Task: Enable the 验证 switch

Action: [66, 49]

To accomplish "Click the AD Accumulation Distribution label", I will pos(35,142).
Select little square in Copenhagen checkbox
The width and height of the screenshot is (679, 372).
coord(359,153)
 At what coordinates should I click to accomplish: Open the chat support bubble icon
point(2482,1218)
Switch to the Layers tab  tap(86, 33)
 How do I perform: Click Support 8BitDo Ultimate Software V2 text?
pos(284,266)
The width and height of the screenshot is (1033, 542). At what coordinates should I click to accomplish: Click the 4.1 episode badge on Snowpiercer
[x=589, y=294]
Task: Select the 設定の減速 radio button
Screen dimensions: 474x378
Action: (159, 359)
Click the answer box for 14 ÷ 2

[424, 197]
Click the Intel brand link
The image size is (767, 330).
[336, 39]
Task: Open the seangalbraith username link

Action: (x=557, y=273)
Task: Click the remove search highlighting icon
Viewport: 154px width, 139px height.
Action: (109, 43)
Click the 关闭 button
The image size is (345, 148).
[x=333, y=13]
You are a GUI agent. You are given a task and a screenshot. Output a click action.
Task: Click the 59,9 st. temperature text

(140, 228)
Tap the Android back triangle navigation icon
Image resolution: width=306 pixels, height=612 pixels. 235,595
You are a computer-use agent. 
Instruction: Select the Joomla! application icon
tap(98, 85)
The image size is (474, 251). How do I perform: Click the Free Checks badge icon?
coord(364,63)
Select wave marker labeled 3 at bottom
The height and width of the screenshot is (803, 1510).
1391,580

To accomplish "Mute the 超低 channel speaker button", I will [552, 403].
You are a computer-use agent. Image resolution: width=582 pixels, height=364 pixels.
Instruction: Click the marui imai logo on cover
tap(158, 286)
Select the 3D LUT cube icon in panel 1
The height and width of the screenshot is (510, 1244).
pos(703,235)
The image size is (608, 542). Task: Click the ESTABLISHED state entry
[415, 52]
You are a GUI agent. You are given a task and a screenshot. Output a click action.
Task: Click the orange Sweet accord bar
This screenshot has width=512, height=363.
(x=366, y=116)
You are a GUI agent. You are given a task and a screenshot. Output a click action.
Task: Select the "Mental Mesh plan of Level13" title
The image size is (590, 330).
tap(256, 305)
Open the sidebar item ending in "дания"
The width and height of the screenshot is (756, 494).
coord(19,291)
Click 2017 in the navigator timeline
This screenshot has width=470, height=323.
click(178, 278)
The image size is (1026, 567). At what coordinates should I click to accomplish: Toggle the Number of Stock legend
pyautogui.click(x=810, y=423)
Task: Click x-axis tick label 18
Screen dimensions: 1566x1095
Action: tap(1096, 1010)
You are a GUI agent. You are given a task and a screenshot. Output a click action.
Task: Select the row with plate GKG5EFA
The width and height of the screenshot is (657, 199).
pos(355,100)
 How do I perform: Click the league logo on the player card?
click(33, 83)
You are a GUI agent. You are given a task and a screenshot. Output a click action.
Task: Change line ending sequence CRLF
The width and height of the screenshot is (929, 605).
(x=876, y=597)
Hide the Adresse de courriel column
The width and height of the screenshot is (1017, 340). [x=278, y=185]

##############################

**Task brief**
Lines of the material in which the word "computer" occurs are to be copied out.

**Your solution**
You are a computer-use agent. 
You are a computer-use agent. Image resolution: width=582 pixels, height=364 pixels.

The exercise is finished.